Records contained in a dataset:
==*==
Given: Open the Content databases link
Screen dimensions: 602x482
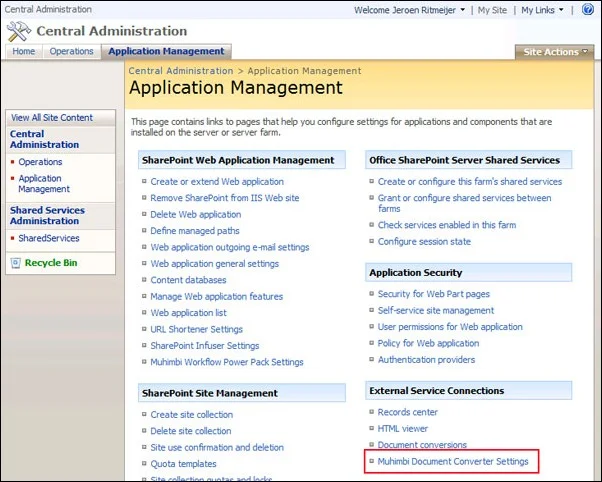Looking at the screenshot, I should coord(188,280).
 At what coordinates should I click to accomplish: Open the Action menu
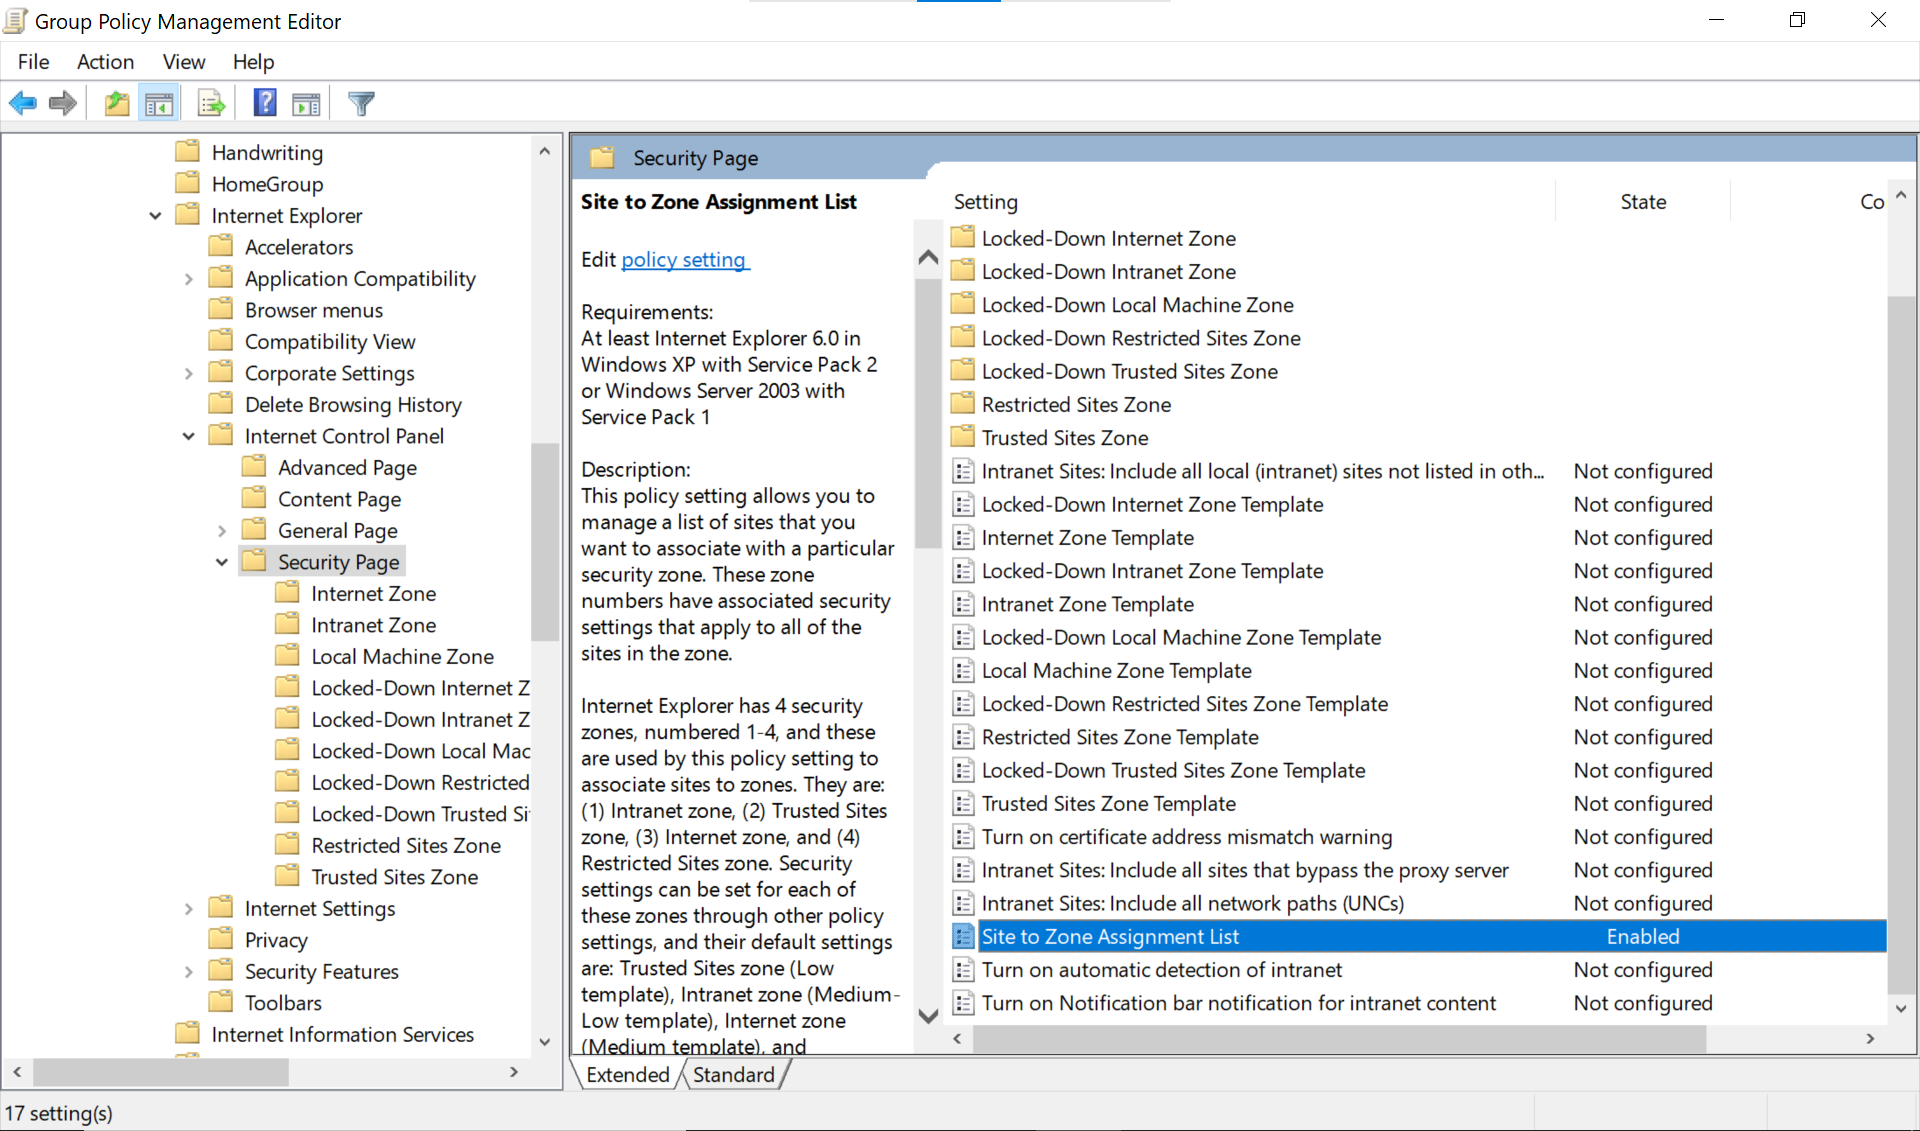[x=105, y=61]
==*==
Work item: For this exercise, return the records above in full and exactly, omitting the images.

Task output:
Given: Open the Content databases link
Screen dimensions: 602x482
Looking at the screenshot, I should coord(188,280).
 At what coordinates should I click to accomplish: Open the Action menu
[x=105, y=61]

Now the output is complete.